Dalam kenyataan sistem trikameral saat ini, anggota DPR yang mewakili rakyat dan anggota DPD yang mewakili wilayah tatkala melebur menjadi anggota MPR tentu memiliki hak dan kewajiban yang sama. Sebagaimana pula samanya hak antarwarga negara dalam hal kesempatan (Pasal 28D ayat 3 UUD 1945) dan kedudukan yang setara (Pasal 2 ayat 1 UUD 1945), hak untuk memilih dan dipilih sebagai ketua MPR tentulah harus sama. Jika ada ketentuan yang menutup kesempatan anggota MPR, baik itu yang berasal dari DPR maupun DPD, untuk menjadi ketua MPR; ketentuan itu tidaklah sah.
Sementara itu, keterwakilan kedua unsur lembaga tersebut juga tetap harus diperhatikan dalam komposisi pimpinan. Jumlah yang seimbang akan mencerminkan kesetaraan antaranggota dari dua kamar parlemen tersebut. Oleh sebab itu, jumlah wakil ketua selayaknya memang harus sama.

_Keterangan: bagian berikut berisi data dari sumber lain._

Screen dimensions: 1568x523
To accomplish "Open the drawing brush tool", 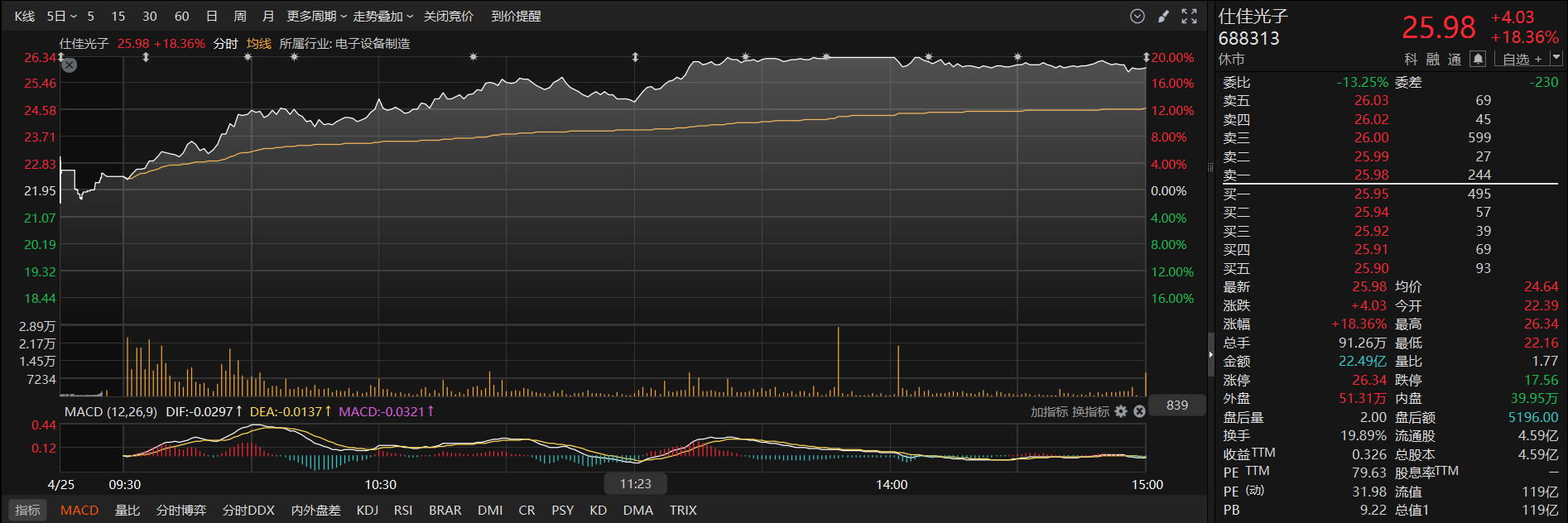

Intinya, hakikat anggota DPD mengajukan uji materi Pasal 14 UU MD3 ini sesungguhnya bukan untuk 'mengejar kekuasaan', tapi memiliki misi untuk mengondisikan kamar parlemen agar berada dalam sistem checks and balances. Posisi ketua MPR merefleksikan adanya hak/kesempatan yang sama, sedangkan posisi wakil ketua mencerminkan kedudukan yang sama. Dengan diterapkannya prinsip keadilan dan keseimbangan ini, parlemen ke depan diharapkan bisa menghasilkan produk dan solusi yang nyata bagi rakyat.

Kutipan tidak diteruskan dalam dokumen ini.